Chronic lymphedema is a type of swelling that typically manifests in an arm or leg, due to the accumulation of lymph fluid. This accumulation is a result of damage to a patient’s lymphatic system, typically through lymph node removal or irradiation during cancer therapy, or as a congenital dysfunction.
Chronic lymphedema is routinely managed with manual lymphatic drainage as part of a treatment approach known as combined decongestive therapy (CDT). While CDT is effective in reducing swelling, it does not represent a cure, and so patient commitment to life-long management is required.
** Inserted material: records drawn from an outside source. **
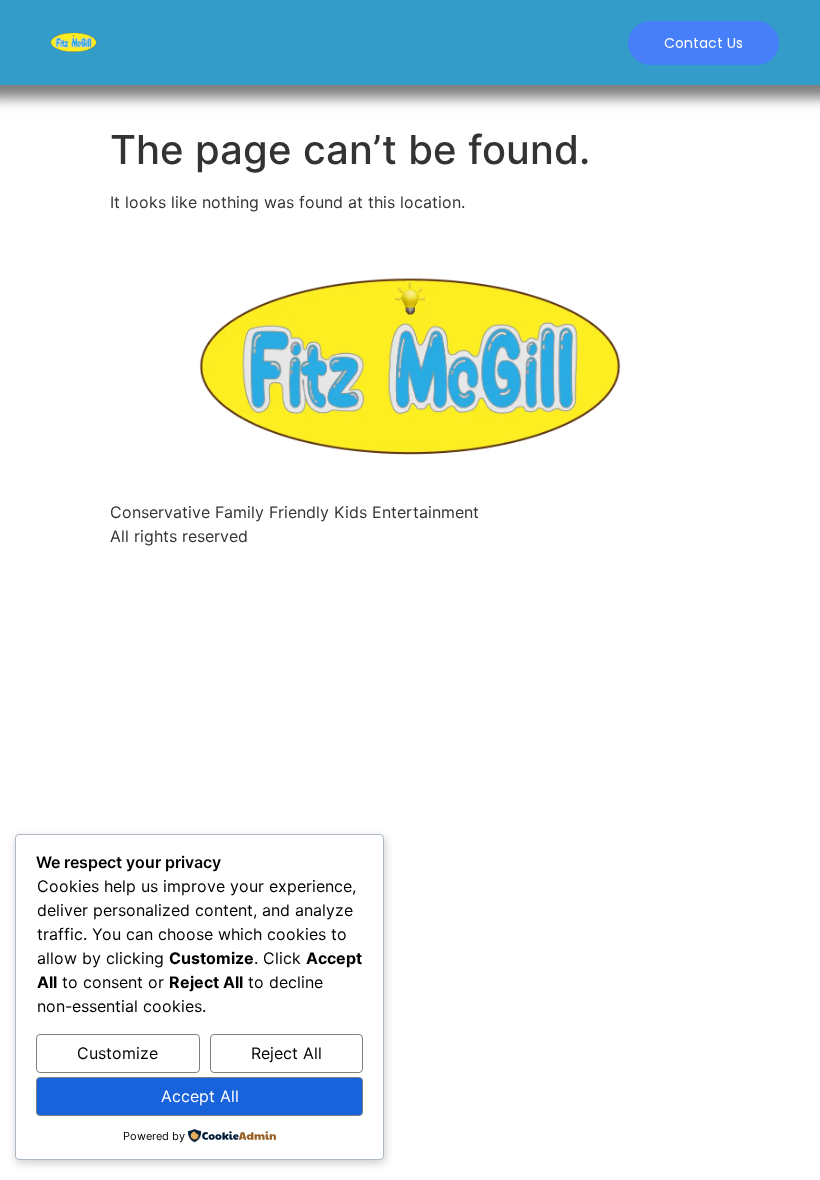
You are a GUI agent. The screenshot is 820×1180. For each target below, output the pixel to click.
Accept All (200, 1096)
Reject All (286, 1053)
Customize (117, 1053)
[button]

Reconstructive surgery offers an exciting possibility to cure this condition. Unfortunately, since its debut in the 60’s, surgical efforts have met with mixed reviews. Best results have been observed for surgeries performed in the early stage post cancer treatment.
A variety of direct and indirect surgical approaches are currently in use in a handful of specialized centers worldwide. Indirect surgical reconstruction typically involves lymph-node transplantation. Direct surgical reconstruction approaches include a variety of methods to bypass the afflicted area. This includes tying still-functional portions of lymph vessels together, or avoiding the damaged lymphatic area entirely by tying lymph vessels into the venous system. This latter approach known as “lymphatic-venous anastomotic” surgery is one of the most popular methods of direct reconstruction.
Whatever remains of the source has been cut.